What Are the COVID Vaccine Side Effects in Children?

COVID-19 vaccines, such as mRNA and protein subunit types, are authorized for use in pediatric populations starting from six months of age. These vaccines are specifically designed to reduce the risk of severe illness, hospitalization, and death caused by the SARS-CoV-2 virus. Like any medical intervention, COVID-19 vaccination can lead to various side effects, which are closely monitored by public health agencies globally. This article details the known side effects associated with the authorized COVID-19 vaccines in children, distinguishing between temporary reactions and statistically rare adverse events.

Common and Expected Reactions

The majority of reactions experienced by children after receiving a COVID-19 vaccine are mild, temporary, and represent a normal sign of the immune system engaging with the vaccine’s components. These common side effects are similar to those seen following other routine childhood immunizations. The most frequent reactions include pain, redness, or swelling at the injection site on the arm or leg, which usually resolves within a couple of days.

Beyond localized reactions, children may experience systemic symptoms like fatigue, headache, muscle aches, chills, and fever. These symptoms indicate that the body is successfully building protection against the virus. In infants and toddlers, parents might notice increased sleepiness, fussiness, or a temporary loss of appetite.

These common reactions typically begin within 24 hours of vaccination and almost always disappear entirely within two to three days. While children may experience these reactions after any dose, adolescents and children may experience them more frequently after the second dose of the primary series. Non-aspirin medication like acetaminophen or ibuprofen can be used afterward to manage symptoms if needed.

Rare but Serious Adverse Events

While most post-vaccination side effects are mild, surveillance systems have identified a few statistically rare but medically significant adverse events. The most notable of these are myocarditis and pericarditis, which involve inflammation of the heart muscle or the lining around the heart, respectively. These conditions have been reported most frequently in adolescent and young adult males, particularly within a week following the second dose of an mRNA vaccine.

The incidence of myocarditis after vaccination is extremely low, and cases observed are generally mild, with most patients recovering quickly with supportive care and rest. Symptoms to watch for include chest pain, shortness of breath, or a feeling of having a fast-beating or pounding heart. In younger children, non-specific symptoms such as lethargy, irritability, vomiting, or rapid breathing may indicate a problem.

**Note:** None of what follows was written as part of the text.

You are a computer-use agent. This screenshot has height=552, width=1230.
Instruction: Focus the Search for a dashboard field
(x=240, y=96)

Another rare event is anaphylaxis, a severe allergic reaction that typically occurs very soon after receiving any vaccine. This is why a post-vaccination observation period of 15 to 30 minutes is standard practice at vaccination sites. Medical staff are trained and equipped to treat this reaction immediately.

Contextualizing Risk

Understanding the rare adverse events requires comparing the risk of the vaccine side effect to the risk posed by the COVID-19 infection itself. Myocarditis and pericarditis occur much more often and are typically more severe following a SARS-CoV-2 infection than after vaccination. Studies suggest the risk of heart inflammation is many times greater after contracting COVID-19 compared to the rate after vaccination.

Furthermore, COVID-19 infection in children can lead to Multisystem Inflammatory Syndrome in Children (MIS-C), a condition that causes inflammation in various body parts, including the heart, lungs, and brain. MIS-C is a serious complication of natural infection, affecting approximately 1 in 3,000 to 4,000 children who contract the virus. Vaccination has been shown to protect against this severe outcome, with the rate of MIS-C after vaccination being exceptionally low.

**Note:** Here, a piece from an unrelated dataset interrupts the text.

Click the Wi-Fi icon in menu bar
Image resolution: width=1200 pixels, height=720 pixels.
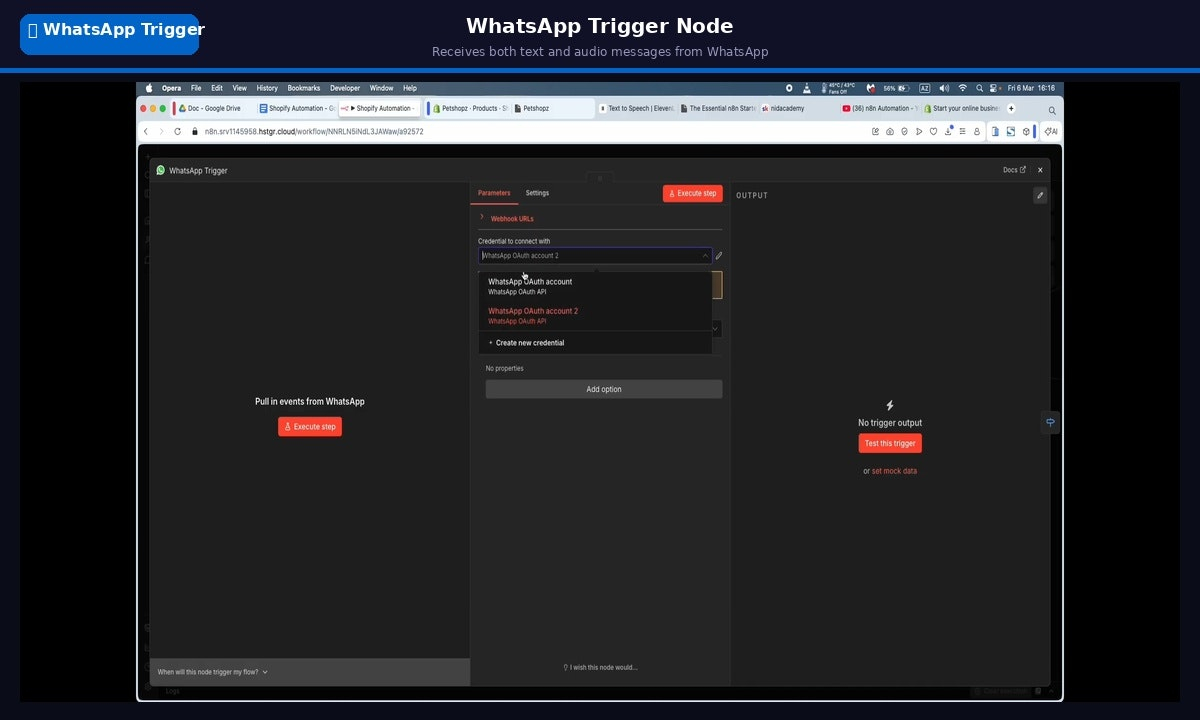click(x=962, y=88)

The benefits of COVID-19 vaccination are considered to significantly outweigh the very low risk of vaccine-associated adverse events. These benefits include protection against hospitalization, death, and severe outcomes like MIS-C and long COVID. Data consistently shows that unvaccinated children are at a much greater risk for serious complications from the virus, supporting the medical recommendation for all eligible children to receive the vaccine.

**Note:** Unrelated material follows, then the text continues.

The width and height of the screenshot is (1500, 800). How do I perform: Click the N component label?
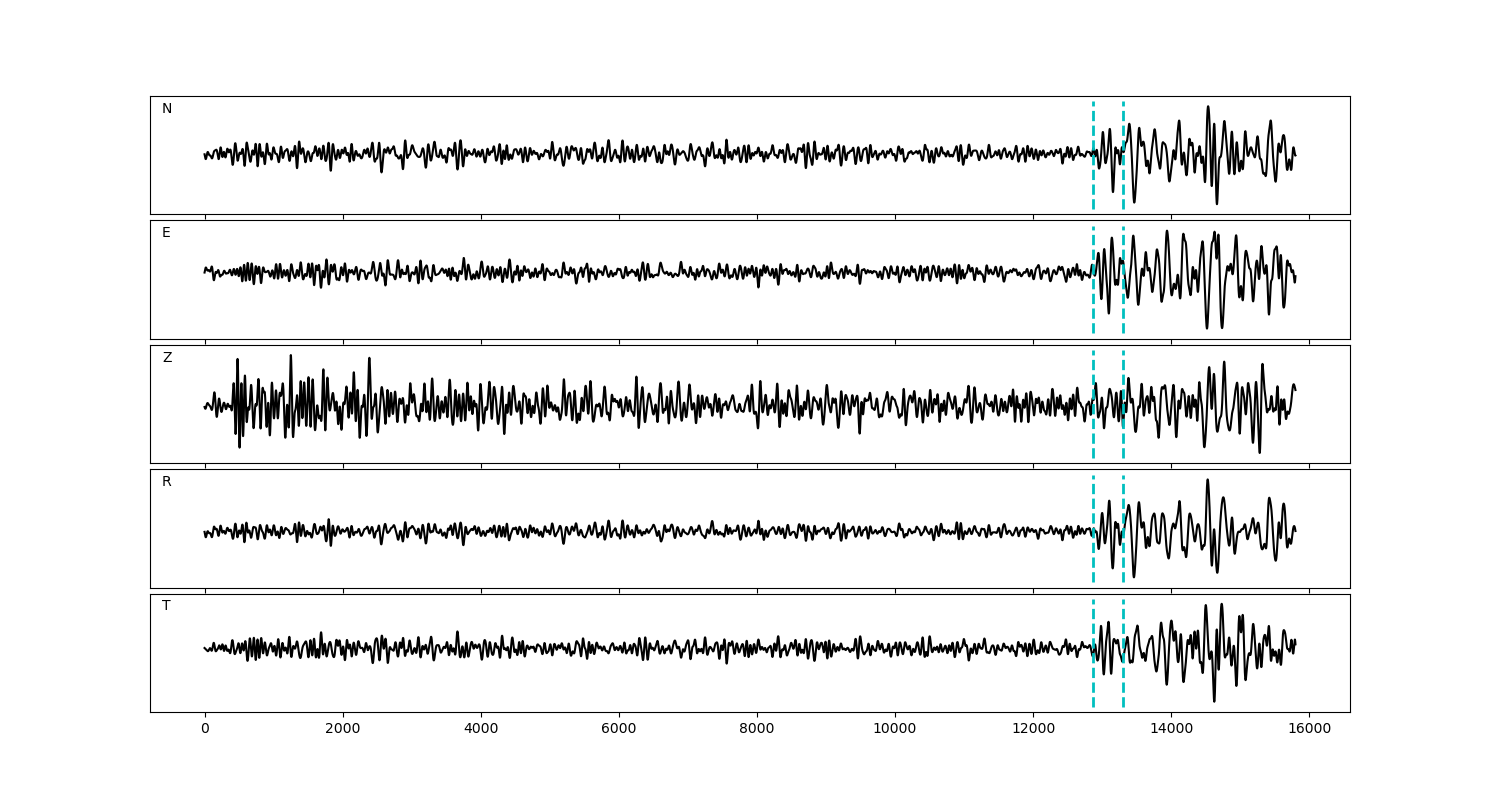coord(167,109)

Reporting and Medical Guidance

Parents should monitor their children closely in the days following vaccination, especially for signs of the rare but serious adverse events. Seek immediate medical attention if a child develops persistent chest pain, shortness of breath, or heart palpitations within a week of receiving a dose. These symptoms require prompt evaluation by a healthcare professional to determine the cause.

For common, mild side effects such as fever or pain, parents can manage symptoms at home using non-aspirin fever reducers and ensuring the child rests and stays hydrated. If side effects are concerning, if a fever reaches 104°F or higher, or if symptoms do not resolve within a few days, it is appropriate to consult a pediatrician.

Public health agencies use surveillance systems to track vaccine safety data, providing a mechanism for parents and healthcare providers to report any health problem following vaccination. In the United States, the Vaccine Adverse Event Reporting System (VAERS) is a national system for collecting these reports. Additionally, the V-safe system uses text messages and web surveys to check on the health of vaccine recipients, allowing for active monitoring of potential side effects in children aged six months and older.